Information supplied: Begin

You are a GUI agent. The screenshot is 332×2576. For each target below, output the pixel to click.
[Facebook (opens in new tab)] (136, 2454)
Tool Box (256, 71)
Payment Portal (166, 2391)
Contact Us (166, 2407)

Information supplied: End

§ Your assignment:
Repeat the material above in full. Match it exactly.

§ Response below:
You are a GUI agent. The screenshot is 332×2576. For each target below, output the pixel to click.
[Facebook (opens in new tab)] (136, 2454)
Tool Box (256, 71)
Payment Portal (166, 2391)
Contact Us (166, 2407)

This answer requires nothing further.